Dabigatran etexilate

REDEEM was a Phase II double-blind placebo-controlled trial of 1862 patients with recent ACS who were receiving dual antiplatelet therapy.19 The study primarily examined the safety (primary end point of combined major and clinically relevant minor bleeding) of dabigatran at doses 50–150 mg bid for 6 months. Although there was a dose-dependent increase in major and clinically relevant minor bleeding (50 mg, HR 1.77 [95% CI 0.70–4.50]; 75 mg, HR 2.17 [95% CI 0.88–5.31]; 110 mg, HR 3.92 [95% CI 1.72–8.95]; and 150 mg, HR 4.27 [95% CI 1.86–9.81]), there was no demonstrable clinical benefit in the patients receiving dabigatran. Consequently, no Phase III trial with dabigatran in ACS has been undertaken.


The APPRAISE trial was a Phase II placebo-controlled dose-ranging safety study.20 Patients (n = 1715) with recent ACS were randomized to 6 months of placebo or to one of four doses of apixaban: 2.5 mg bid, 10 mg od, 10 mg bid, or 20 mg od. There was a dose-dependent increase in major or clinically relevant non-major bleeding and a trend toward a reduction of ischemic events. APPRAISE 2,21 a Phase III randomized double-blind clinical trial, compared apixaban 5 mg bid to placebo in 7392 ACS patients with two additional risk factors for recurrent ischemic events who were receiving standard antiplatelet therapy. The primary efficacy end point was CV death, MI, or ischemic stroke. The primary safety outcome was major bleeding, according to the thrombolysis in myocardial infarction (TIMI) definition. The trial was stopped prematurely after a median follow-up of 241 days due to an increase in major bleeding events with apixaban (TIMI major bleeding: HR 2.59, 95% CI 1.50–4.46) without any significant reduction in recurrent ischemic events.

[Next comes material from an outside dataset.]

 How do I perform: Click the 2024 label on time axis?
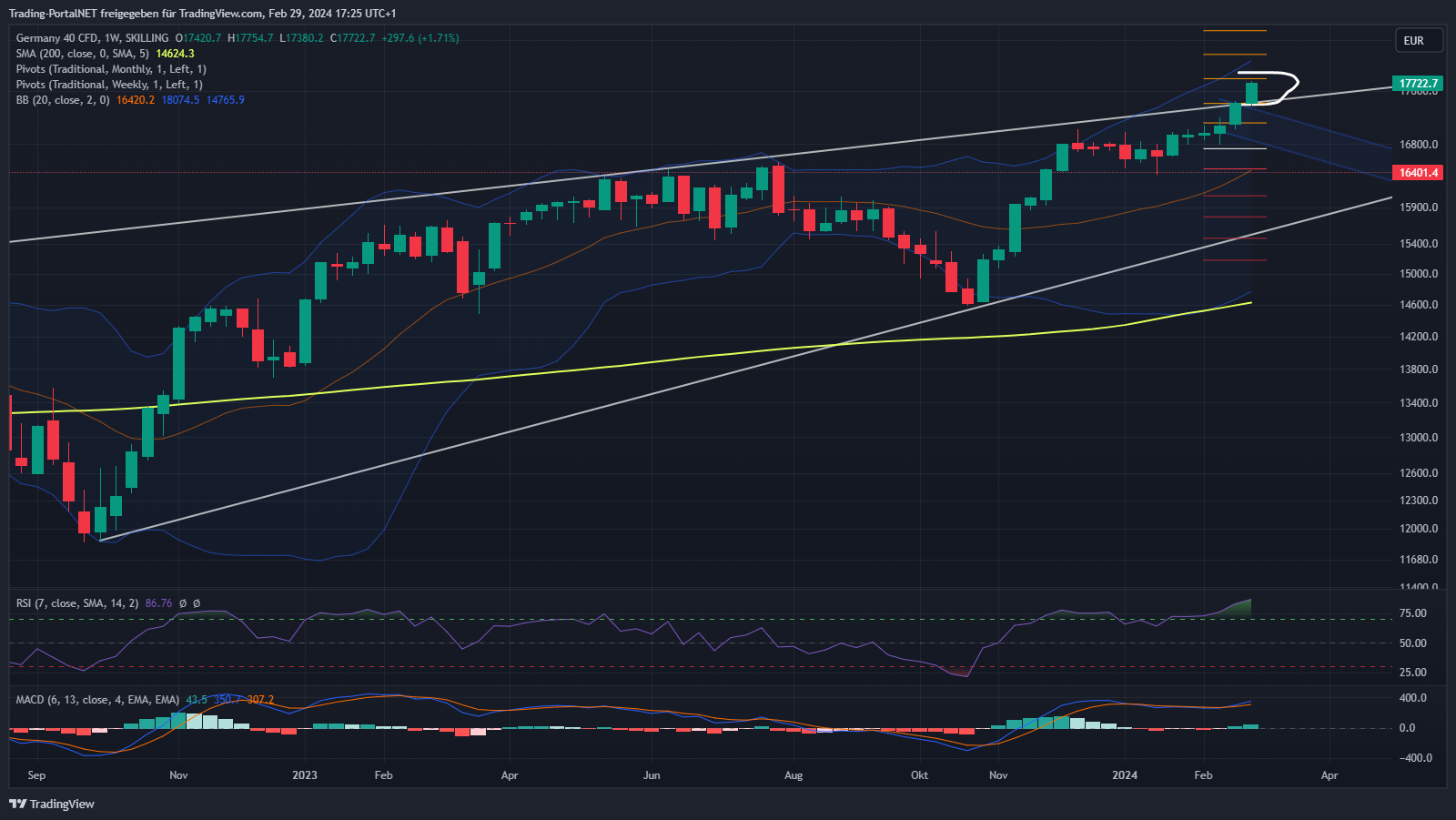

The RUBY-1 trial22 investigated the efficacy and safety of darexaban (10–60 mg od or bid for 6 days) in a placebo-controlled study of 1279 patients with recent ACS. The primary end point was combined major bleeding and clinically relevant non-major bleeding. Bleeding was increased in a dose-dependent manner, there was no indication of benefit at any dose of darexaban, and ischemic events were increased in patients receiving the higher doses. Darexaban has subsequently been withdrawn from further clinical development.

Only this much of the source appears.